Herr Henßler hat eben erklärt: Wir sind der Meinung: gleiches Recht für beide Teile. Ès hätte nur noch gefehlt, daß er gesagt hätte: Wir haben ja dann nicht nur gleiches Recht, sondern wir tragen auch die gleiche Verantwortung und wir haben das gleiche Ziel. Das hätte er noch sagen müssen; das hätte der Wahrheit entsprochen. Der Kampf um das Leben unseres Volkes, unserer arbeitenden Menschen draußen erfordert, daß die Belegschaften den Kampf gegen die Rüstung und gegen die Kriegstreiber führen.

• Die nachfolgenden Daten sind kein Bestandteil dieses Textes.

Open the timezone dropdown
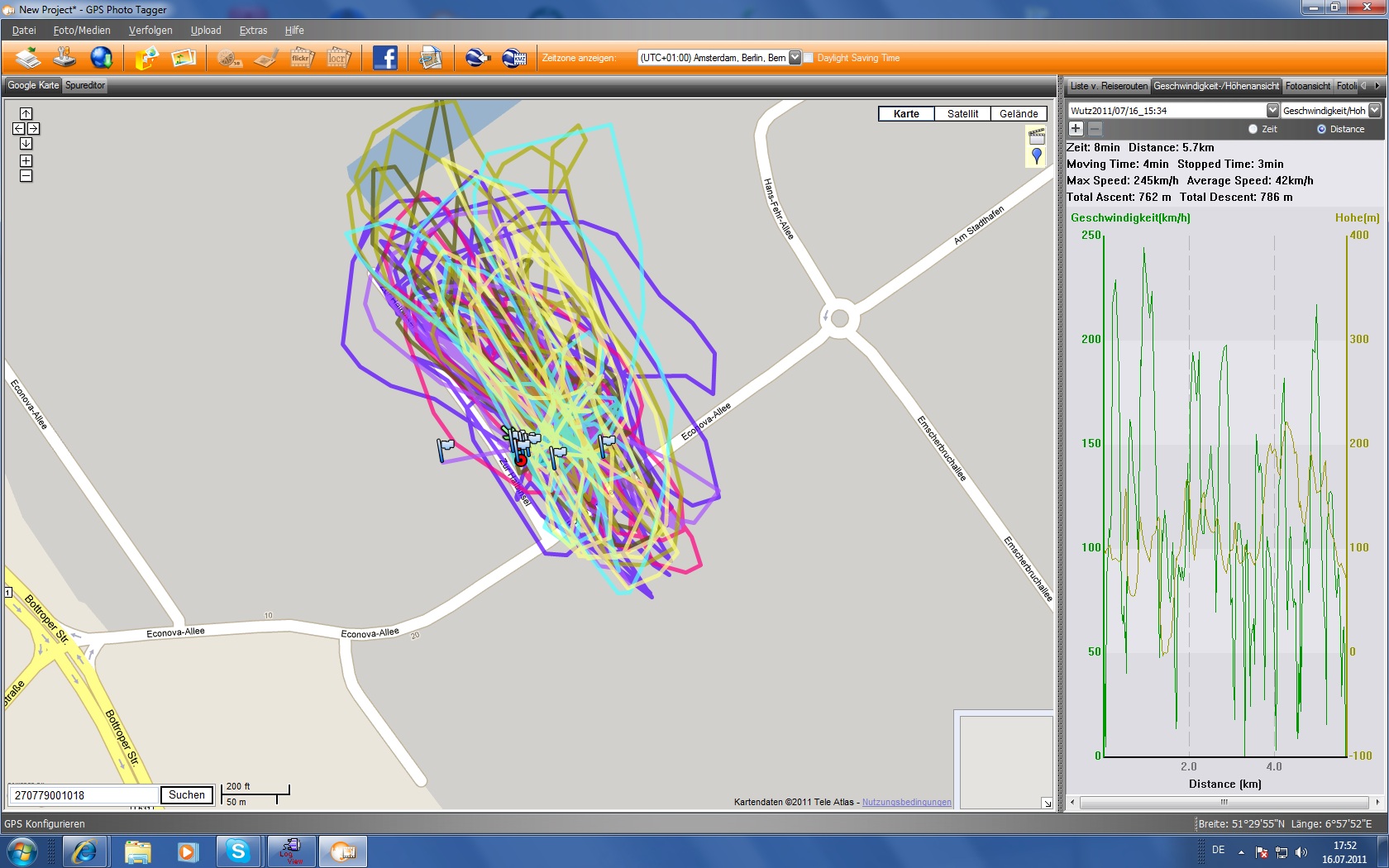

— Jawohl, ich kenne meine Leute hier, wenn Sie auch mit dem Kopfe nicken. — Der Kampf um das Leben unseres Volkes erfordert, daß der Charakter der Kampforganisation der Gewerkschaften nicht von gewissenlosen Gewerkschaftsführern verändert wird. Der Kampf um das Leben der arbeitenden Menschen erfordert, daß sie ihre Organisation, die Organisation, die sie sich geschaffen haben, für ihre Interessen einsetzen. Das ist notwendig. Diskussionen um Belegschafts- oder Gewerkschaftseinfluß sind sehr schnell aus der Welt geschafft, wenn sich die Führer der Gewerkschaften als Vertreter der Interessen der Arbeitnehmer, als die Vertreter der Interessen der gewerkschaftlich Organisierten — auch in der Frage des Mitbestimmungsrechts — betrachten. Tun sie das, dann ist die Frage, ob Gewerkschaften .oder Belegschaften, nicht von Bedeutung.